**What is required:** Provide again, from the entries below, every line from the one containing "Click the circled number 1 badge" through the one containing "This screenshot has width=754, height=536.", exactly as written, and no other line.
(Material provided)
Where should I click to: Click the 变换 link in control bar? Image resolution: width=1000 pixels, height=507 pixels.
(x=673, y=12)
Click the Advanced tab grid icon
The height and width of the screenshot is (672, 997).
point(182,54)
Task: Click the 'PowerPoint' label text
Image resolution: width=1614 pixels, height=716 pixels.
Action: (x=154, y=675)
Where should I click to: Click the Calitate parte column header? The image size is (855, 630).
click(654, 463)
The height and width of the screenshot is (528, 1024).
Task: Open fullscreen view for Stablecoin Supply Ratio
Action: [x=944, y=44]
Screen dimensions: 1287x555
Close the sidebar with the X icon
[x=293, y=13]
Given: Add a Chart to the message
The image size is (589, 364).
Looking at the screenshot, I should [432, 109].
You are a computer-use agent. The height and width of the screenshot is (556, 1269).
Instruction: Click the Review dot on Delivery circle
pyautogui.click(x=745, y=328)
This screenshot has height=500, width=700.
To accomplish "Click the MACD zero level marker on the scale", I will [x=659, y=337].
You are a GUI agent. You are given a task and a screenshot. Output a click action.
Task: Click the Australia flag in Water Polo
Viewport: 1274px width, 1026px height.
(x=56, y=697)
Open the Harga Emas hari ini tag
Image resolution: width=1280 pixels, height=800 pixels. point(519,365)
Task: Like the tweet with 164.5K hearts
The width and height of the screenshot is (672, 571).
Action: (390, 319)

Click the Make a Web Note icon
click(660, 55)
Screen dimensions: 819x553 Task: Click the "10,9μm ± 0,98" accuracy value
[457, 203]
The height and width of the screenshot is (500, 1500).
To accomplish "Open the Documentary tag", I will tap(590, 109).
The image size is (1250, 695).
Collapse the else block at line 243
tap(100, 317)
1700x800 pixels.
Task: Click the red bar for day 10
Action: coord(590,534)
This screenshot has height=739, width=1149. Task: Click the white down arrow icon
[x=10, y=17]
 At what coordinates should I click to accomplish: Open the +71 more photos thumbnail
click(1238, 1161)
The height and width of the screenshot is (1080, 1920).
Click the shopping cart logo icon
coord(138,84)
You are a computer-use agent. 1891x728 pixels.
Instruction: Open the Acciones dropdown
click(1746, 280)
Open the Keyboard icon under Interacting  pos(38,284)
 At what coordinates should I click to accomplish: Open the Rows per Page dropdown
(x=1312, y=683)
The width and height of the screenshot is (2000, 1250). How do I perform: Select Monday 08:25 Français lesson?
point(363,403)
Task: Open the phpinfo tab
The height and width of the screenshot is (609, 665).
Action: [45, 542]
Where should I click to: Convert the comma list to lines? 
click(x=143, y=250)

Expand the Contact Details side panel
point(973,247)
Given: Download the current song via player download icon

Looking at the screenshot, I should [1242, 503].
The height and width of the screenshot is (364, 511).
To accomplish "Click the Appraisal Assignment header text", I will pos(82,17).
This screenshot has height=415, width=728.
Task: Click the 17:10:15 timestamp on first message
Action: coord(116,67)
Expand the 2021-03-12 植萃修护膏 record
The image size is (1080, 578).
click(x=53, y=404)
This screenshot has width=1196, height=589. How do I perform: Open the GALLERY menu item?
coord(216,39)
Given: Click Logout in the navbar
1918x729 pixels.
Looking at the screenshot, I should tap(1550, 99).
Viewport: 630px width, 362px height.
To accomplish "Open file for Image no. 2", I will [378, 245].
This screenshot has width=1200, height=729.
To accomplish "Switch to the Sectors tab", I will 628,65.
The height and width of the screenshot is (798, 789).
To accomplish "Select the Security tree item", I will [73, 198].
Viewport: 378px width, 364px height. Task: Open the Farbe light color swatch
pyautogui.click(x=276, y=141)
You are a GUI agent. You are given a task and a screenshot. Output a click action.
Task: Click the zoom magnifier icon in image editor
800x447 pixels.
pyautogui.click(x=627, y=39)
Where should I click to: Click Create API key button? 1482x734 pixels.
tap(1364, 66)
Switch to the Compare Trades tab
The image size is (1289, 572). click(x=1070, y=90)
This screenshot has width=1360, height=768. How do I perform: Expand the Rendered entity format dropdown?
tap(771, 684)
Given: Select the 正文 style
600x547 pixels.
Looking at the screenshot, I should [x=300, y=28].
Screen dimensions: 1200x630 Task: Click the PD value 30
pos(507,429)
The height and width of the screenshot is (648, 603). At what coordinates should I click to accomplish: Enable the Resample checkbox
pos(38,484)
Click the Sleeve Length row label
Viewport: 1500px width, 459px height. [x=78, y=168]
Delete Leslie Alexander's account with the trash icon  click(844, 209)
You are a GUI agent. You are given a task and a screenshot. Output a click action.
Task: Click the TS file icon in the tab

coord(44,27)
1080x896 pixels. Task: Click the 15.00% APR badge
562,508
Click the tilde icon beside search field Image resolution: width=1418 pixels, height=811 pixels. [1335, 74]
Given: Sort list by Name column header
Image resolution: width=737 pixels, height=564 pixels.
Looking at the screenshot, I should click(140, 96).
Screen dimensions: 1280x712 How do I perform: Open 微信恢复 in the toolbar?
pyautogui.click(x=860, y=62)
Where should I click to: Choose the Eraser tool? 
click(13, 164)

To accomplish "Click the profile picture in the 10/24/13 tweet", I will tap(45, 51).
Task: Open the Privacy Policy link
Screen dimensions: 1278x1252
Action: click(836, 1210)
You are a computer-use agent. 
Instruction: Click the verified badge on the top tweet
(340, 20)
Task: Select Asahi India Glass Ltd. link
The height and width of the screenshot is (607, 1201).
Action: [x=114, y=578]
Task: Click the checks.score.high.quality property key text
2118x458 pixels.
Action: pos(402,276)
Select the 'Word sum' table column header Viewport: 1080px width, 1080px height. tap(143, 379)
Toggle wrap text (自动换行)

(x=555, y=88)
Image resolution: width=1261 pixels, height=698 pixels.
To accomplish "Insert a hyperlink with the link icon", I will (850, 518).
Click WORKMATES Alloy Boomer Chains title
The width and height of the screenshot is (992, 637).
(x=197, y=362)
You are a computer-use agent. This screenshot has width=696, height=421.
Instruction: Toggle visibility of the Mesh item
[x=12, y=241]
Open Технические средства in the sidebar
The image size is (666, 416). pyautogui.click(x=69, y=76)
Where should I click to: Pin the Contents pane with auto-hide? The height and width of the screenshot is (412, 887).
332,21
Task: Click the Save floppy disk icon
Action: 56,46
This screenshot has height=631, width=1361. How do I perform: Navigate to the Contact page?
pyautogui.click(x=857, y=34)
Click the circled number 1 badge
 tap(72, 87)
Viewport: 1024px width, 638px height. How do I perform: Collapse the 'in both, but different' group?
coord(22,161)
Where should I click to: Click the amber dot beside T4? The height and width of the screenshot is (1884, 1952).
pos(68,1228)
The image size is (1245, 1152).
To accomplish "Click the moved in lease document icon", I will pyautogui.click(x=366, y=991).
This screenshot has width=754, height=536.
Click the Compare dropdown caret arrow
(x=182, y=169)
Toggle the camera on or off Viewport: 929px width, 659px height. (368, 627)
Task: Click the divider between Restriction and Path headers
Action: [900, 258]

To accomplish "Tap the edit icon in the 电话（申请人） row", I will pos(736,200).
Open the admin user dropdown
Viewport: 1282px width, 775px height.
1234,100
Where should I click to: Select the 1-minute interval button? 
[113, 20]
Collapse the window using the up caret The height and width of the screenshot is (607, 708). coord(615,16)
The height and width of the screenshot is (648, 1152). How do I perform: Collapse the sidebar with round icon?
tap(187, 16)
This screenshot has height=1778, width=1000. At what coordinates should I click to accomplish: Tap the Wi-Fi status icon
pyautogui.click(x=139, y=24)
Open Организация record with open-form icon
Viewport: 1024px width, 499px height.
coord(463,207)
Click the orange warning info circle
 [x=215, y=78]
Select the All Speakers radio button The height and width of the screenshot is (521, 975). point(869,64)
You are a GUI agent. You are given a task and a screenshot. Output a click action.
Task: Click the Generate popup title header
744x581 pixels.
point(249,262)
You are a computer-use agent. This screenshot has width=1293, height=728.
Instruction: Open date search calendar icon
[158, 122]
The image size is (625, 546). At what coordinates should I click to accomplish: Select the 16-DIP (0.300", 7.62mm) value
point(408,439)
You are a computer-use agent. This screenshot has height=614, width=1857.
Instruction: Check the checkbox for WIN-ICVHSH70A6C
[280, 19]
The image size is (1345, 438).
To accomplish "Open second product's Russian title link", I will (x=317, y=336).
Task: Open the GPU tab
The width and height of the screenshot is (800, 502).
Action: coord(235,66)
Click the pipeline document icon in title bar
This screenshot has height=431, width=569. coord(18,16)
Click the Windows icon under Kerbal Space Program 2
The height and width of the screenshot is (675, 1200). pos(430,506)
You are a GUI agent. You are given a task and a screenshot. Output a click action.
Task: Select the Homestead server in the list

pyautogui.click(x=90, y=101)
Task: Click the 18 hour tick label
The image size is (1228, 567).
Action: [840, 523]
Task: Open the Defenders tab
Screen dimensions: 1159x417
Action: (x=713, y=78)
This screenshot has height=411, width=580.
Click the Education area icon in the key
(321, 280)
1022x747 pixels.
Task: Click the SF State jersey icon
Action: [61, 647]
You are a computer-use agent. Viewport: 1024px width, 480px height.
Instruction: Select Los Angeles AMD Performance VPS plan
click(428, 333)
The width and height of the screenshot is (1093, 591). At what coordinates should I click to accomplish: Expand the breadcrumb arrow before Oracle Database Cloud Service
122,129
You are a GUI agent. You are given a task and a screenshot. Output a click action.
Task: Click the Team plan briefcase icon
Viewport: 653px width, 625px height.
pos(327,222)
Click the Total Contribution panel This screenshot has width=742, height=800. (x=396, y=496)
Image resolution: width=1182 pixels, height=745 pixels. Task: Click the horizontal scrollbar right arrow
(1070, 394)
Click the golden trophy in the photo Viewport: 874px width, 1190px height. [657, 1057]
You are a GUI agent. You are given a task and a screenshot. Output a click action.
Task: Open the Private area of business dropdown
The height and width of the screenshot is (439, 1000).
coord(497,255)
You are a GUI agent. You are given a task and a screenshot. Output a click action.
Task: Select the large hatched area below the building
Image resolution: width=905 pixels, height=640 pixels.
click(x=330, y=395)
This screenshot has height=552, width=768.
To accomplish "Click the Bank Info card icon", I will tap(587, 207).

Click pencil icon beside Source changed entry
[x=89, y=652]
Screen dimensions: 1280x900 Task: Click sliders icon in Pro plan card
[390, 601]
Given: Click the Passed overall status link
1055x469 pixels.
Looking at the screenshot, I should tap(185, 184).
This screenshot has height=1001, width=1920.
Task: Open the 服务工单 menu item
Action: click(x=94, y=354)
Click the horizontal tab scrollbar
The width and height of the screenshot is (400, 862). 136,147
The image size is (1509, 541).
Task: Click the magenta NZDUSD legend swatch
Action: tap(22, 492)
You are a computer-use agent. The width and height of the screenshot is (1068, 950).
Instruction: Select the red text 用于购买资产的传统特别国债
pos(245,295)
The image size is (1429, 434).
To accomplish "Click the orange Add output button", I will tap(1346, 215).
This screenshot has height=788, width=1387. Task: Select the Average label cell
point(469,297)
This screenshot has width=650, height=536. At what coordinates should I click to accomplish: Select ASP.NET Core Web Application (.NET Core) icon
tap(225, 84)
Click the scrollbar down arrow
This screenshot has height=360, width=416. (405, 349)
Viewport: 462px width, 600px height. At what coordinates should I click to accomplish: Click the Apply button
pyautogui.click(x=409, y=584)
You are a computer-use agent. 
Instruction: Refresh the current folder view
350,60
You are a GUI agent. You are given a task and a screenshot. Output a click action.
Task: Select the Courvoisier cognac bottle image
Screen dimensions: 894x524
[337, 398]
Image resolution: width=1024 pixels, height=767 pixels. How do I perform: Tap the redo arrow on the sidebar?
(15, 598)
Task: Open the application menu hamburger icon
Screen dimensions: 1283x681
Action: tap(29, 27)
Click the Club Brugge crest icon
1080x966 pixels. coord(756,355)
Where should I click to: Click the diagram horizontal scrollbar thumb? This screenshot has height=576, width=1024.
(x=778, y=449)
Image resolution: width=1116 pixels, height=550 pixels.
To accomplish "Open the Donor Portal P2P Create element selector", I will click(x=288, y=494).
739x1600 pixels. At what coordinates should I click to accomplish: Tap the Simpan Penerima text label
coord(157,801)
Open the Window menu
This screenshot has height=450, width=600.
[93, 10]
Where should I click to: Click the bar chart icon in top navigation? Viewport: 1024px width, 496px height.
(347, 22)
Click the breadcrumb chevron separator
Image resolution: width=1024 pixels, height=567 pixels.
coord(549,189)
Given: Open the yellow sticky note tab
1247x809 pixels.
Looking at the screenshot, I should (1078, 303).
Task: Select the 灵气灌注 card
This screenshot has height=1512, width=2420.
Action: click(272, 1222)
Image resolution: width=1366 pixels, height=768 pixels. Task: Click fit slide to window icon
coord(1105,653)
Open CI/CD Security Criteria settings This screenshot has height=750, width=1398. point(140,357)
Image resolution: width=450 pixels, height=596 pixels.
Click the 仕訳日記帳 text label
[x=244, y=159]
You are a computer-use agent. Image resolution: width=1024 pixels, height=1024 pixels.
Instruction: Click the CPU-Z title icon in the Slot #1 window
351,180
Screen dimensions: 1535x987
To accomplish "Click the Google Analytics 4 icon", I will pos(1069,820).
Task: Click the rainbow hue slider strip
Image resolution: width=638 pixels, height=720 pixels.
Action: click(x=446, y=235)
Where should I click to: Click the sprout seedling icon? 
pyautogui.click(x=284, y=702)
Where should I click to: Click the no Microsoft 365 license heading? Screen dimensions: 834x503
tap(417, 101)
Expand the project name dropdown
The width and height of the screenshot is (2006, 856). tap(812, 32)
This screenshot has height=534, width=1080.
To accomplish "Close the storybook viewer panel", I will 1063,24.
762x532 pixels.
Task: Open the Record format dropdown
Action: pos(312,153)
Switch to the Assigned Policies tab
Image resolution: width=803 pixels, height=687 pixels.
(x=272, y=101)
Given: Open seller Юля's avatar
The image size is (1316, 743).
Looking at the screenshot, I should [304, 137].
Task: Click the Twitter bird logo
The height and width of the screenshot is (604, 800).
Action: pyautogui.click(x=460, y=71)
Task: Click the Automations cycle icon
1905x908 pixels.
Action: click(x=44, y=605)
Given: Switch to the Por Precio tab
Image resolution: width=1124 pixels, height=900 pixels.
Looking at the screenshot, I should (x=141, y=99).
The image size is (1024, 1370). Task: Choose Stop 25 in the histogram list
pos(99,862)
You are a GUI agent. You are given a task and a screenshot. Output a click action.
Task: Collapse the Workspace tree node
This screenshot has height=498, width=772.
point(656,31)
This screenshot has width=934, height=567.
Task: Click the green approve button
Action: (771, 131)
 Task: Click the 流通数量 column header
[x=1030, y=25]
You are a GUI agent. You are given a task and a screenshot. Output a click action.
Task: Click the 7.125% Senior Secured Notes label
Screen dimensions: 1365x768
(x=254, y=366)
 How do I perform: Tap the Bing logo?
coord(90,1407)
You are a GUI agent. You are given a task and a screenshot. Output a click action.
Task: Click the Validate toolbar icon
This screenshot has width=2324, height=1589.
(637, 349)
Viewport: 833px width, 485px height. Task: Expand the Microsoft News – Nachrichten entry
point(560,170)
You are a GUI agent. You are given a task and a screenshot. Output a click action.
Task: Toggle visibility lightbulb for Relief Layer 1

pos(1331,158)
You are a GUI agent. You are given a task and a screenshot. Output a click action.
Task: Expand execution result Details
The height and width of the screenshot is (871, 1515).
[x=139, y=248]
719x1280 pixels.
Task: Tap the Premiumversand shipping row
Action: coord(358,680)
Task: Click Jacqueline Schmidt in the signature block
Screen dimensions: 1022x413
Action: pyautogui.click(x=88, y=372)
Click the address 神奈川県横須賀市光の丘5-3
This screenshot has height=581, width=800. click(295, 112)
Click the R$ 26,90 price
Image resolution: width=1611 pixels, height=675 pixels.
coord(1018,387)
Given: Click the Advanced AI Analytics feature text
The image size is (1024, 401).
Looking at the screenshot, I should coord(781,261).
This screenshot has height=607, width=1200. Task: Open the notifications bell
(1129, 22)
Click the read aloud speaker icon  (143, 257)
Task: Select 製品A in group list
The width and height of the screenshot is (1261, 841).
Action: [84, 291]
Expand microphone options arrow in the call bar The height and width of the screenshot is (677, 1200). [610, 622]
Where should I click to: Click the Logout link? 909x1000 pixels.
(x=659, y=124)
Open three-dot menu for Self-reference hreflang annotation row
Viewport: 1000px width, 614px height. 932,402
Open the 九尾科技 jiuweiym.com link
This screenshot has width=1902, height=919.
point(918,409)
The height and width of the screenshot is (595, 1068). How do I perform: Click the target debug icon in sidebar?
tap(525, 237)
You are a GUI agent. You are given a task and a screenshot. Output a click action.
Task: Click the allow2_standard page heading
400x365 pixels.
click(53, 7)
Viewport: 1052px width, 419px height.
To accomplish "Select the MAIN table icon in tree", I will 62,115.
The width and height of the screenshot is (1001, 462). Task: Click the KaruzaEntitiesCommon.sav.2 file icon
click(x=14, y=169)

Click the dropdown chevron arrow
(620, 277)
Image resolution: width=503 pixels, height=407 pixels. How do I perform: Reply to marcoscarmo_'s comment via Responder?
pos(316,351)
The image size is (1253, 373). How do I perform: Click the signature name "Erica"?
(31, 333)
(End Material provided)
**Response to the exercise:**
Click the circled number 1 badge
 tap(72, 87)
Viewport: 1024px width, 638px height. How do I perform: Collapse the 'in both, but different' group?
coord(22,161)
Where should I click to: Click the amber dot beside T4? The height and width of the screenshot is (1884, 1952).
pos(68,1228)
The image size is (1245, 1152).
To accomplish "Click the moved in lease document icon", I will pyautogui.click(x=366, y=991).
This screenshot has width=754, height=536.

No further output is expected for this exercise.